Herein, ideally, the judgment should have recognized the right to consent as superseding these concerns, and therefore the definition of rape should be broader. However, it categorically states that it “does not have the effect of striking down Exception 2” or “or changing the contours of the offense of rape as defined in the IPC”. Hereby, the judgment itself recognizes and partially reaffirms criminalization and culpability as issues that are larger than female autonomy, and require external considerations. Therefore, broadening the definition by itself does not result in even a subtle implication of culpability or criminality to the expanded definition.
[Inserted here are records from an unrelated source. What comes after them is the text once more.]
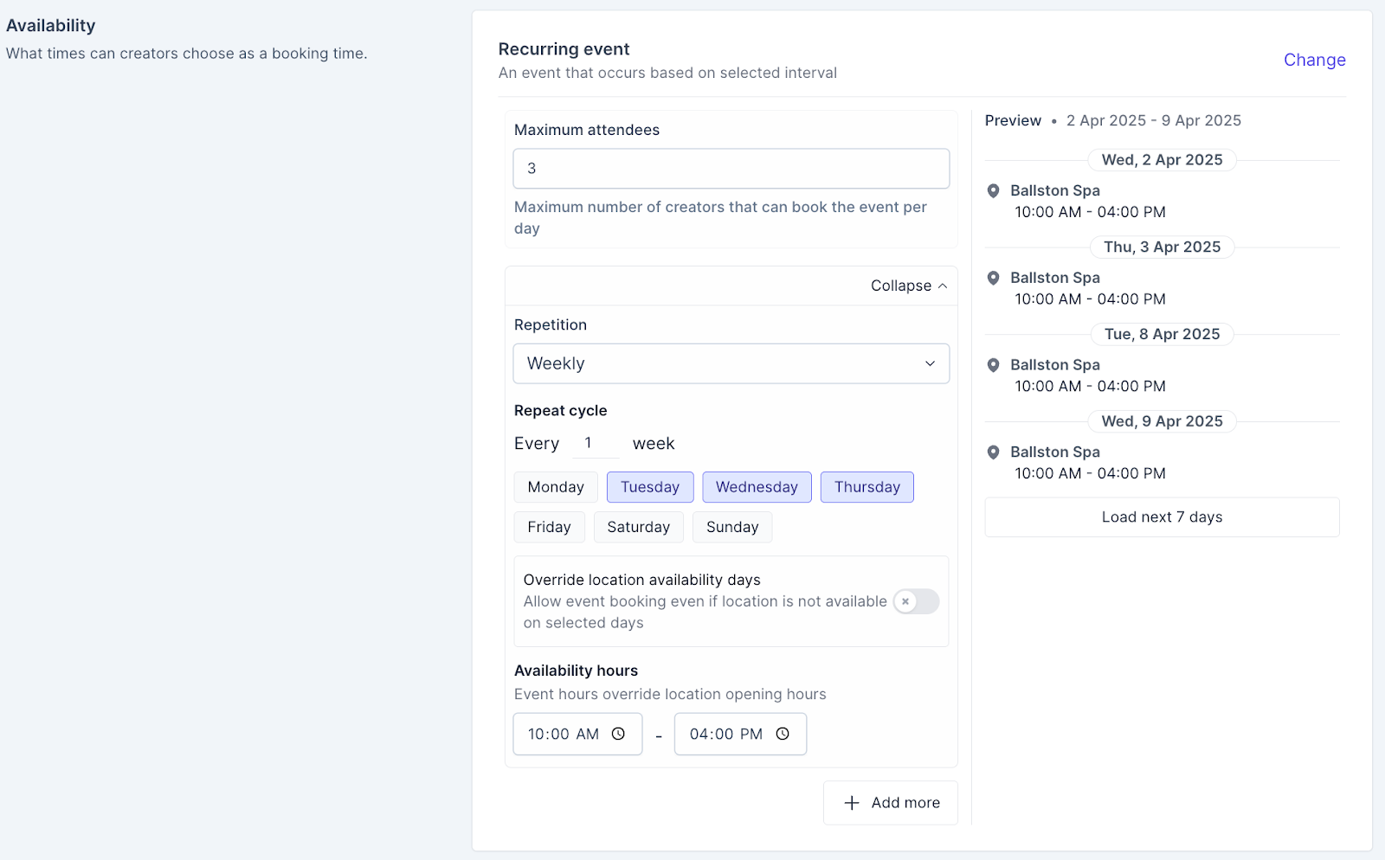The image size is (1385, 860).
Task: Open the Repetition dropdown showing Weekly
Action: [730, 363]
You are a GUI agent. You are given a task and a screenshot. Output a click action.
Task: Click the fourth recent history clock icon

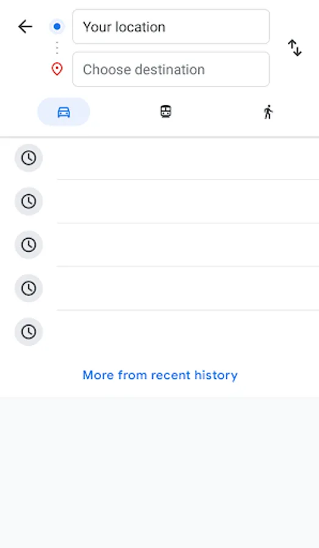[29, 289]
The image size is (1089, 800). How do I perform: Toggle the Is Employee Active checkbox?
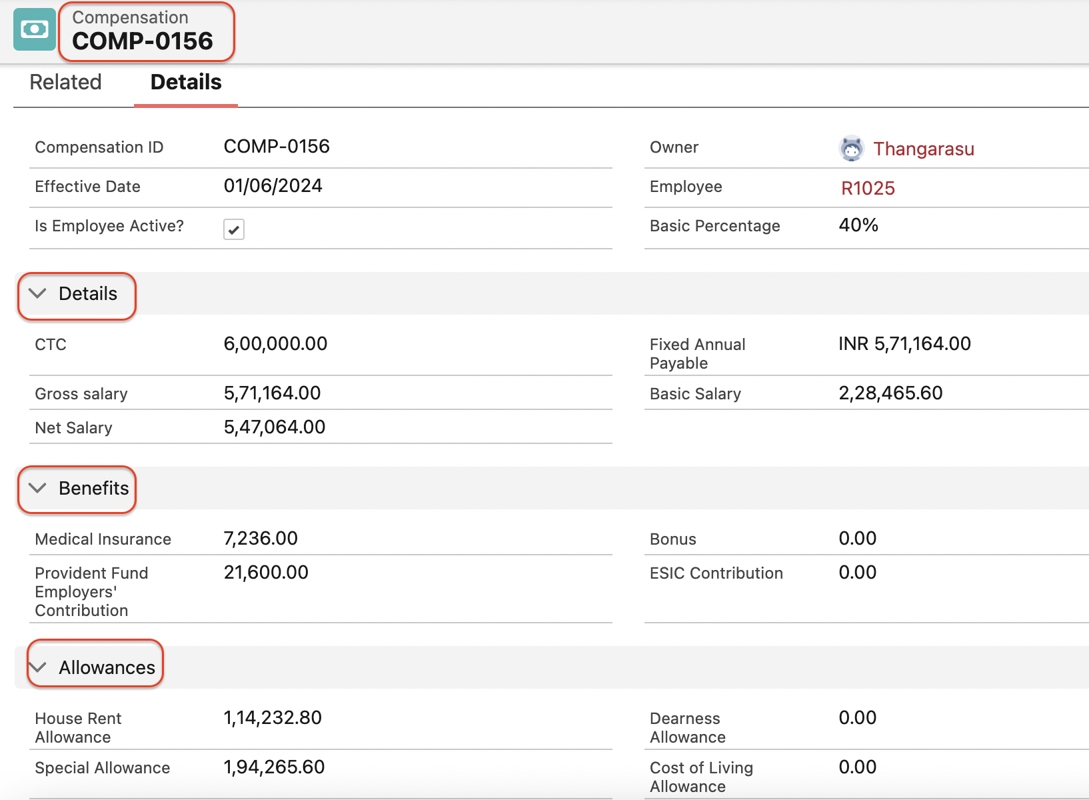(234, 229)
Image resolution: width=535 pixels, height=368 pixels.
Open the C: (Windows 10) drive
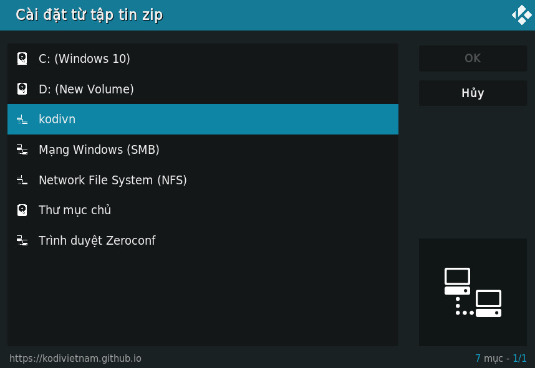click(x=84, y=59)
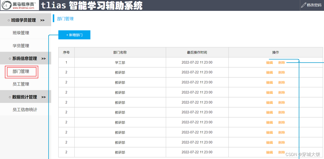Click 删除 link on the first 教研部 row
324x159 pixels.
click(281, 72)

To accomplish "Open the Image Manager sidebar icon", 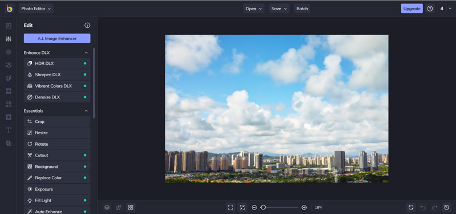I will 9,26.
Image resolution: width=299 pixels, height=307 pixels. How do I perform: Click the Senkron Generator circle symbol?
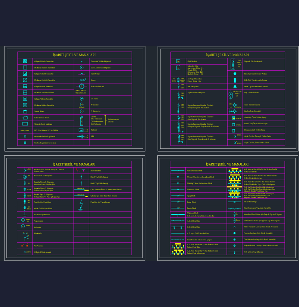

Therefore, when we come to use this judgment as precedent, the value it holds against exception 2 is extremely weak.


Onto the positives


I duly recognize that in terms of feminist jurisprudence in India, multiple positives arise out of the judgment. But even if we restrict the conversation to the journey towards the criminalization of marital rape, the judgment spells out positives. Firstly, the judgment categorically recognizes rape within marriage to be an infliction of “mental and physical harm” on the woman, therefore falling within the definition of cruelty. Moreover, it recognizes a woman’s sexual autonomy by stating that, to avail the benefit of Rule 3B, she “need not necessarily seek recourse to formal legal proceedings to prove the factum of sexual assault, rape or incest.” Lastly, the judgment serves as evidence for the number of issues that fall under the umbrella that is Exception 2 to Section 375. Aside from the criminal liability of the perpetrator, the right women under other legislations which rely on the definition of rape, and the perception of society at large, is majorly affected by the existence of this exception. And this judgment does well to highlight that.


The Road Ahead


It is almost ironic how a nation with the slogan “Beti Bachao” fails to recognize the right of its women over their own bodies. It is high time that the judiciary and legislature stop beating around the bush when confronted with the question of a woman’s right to her own body. We have avoided this issue for over a century and a half. We have blamed the victims, stigmatized the subject matter, and failed to educate ourselves for long enough. But the bare minimum here is to recognize that marriage cannot be a tradeoff for one’s rights over their body. And if such a tradeoff is “cardinal to the sanctity of the institution”, one wonders if such an institution is worth being protected in the first place.